Bacterial viability differentially influences the immunomodulatory capabilities of potential host‐derived probiotics in the intestinal epithelial cells of Atlantic cod Gadus morhua

Aim This study explored the effect of heat inactivation on the immunomodulatory capabilities of two potential host‐derived probiotics ( GP 21 and GP 12) on the intestinal epithelial cells ( IEPC ) derived from Atlantic cod. Methods and Results The cells were isolated from the four segments of the gut, namely anterior intestine ( AI ), mid‐intestine ( MI ), posterior intestine ( PI ) and rectum ( RC ). The IEPC cultures were exposed to live or heat‐inactivated form of GP 21 and GP 12 for 24 h. The expression profiles of bacterial defence genes and cytokine genes in the probiotics‐exposed IEPC s showed differential patterns. Heat inactivation did not drastically affect the immunomodulatory properties of the probiotics, and this was explicitly typified by the stimulated expression of g‐type lysozyme, hepcidin, transferrin and metallothionein in both forms of the bacteria.
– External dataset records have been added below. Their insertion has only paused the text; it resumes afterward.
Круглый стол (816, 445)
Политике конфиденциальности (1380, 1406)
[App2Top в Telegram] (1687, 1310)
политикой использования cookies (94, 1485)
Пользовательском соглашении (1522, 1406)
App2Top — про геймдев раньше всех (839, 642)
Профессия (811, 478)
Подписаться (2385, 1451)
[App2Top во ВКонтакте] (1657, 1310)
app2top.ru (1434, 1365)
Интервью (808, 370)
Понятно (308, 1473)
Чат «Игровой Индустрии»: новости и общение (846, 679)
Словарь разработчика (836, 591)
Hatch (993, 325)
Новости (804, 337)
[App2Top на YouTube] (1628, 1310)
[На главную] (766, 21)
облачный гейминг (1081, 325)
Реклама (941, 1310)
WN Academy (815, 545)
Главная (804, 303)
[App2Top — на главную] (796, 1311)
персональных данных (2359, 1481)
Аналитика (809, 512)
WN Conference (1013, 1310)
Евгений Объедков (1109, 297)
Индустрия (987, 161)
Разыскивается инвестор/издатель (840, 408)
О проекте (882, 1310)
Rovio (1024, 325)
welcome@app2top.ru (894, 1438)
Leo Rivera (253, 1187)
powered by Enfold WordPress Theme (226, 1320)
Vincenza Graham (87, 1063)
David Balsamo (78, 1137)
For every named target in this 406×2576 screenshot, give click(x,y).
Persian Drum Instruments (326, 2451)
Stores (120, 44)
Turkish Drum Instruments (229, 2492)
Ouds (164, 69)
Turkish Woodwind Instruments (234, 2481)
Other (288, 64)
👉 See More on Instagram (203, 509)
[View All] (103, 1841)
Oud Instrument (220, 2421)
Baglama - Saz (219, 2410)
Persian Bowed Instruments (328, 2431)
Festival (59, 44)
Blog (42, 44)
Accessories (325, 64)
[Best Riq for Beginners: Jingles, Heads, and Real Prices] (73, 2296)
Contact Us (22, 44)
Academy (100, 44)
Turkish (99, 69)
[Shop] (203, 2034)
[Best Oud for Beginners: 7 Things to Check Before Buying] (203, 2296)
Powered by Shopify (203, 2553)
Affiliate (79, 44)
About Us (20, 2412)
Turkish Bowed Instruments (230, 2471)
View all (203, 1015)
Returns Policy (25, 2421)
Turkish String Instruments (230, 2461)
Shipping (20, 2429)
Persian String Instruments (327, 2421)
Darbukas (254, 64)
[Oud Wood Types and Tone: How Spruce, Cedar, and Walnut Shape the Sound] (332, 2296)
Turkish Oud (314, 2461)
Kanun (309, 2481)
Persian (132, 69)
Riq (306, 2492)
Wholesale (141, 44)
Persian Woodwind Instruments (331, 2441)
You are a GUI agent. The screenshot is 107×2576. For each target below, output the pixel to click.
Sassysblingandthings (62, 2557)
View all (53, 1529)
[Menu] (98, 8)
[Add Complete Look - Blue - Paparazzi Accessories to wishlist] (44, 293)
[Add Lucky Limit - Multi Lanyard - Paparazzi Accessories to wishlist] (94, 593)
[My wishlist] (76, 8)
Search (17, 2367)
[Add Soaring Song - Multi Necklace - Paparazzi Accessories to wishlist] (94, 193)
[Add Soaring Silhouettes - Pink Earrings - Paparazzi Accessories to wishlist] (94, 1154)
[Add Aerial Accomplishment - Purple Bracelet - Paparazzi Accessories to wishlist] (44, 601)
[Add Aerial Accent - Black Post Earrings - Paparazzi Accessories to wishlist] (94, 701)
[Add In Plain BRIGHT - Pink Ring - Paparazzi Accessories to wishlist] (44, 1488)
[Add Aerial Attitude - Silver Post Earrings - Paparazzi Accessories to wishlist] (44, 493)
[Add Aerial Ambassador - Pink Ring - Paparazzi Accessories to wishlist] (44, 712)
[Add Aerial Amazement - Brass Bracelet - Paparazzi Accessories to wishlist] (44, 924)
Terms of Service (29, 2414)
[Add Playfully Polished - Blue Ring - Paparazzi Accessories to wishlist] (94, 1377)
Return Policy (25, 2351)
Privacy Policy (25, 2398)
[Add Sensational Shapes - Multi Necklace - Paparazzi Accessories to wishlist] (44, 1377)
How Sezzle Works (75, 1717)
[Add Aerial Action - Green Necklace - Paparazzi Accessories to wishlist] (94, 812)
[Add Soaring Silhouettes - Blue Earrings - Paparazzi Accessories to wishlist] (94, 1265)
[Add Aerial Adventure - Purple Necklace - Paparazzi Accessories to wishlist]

There was no distinct expression pattern of the interleukin genes during bacterial exposure. This was in contrast to the chemokines where the expression of these genes in IEPC s was down‐regulated upon exposure to the heat‐inactivated probiotics. Although heat inactivation did not drastically affect the immunomodulatory capabilities of the probiotics, the live form elicited higher immune responses in the IEPC s in most cases. Conclusion This study showed that bacterial viability was a contributing influence, but not a major limiting factor on the immune‐related functions of the host‐derived probiotics in vitro . Significance and Impact of the Study GP 21 and GP 12 are beneficial host‐derived bacteria and could be utilized as candidate probiotics in cod aquaculture.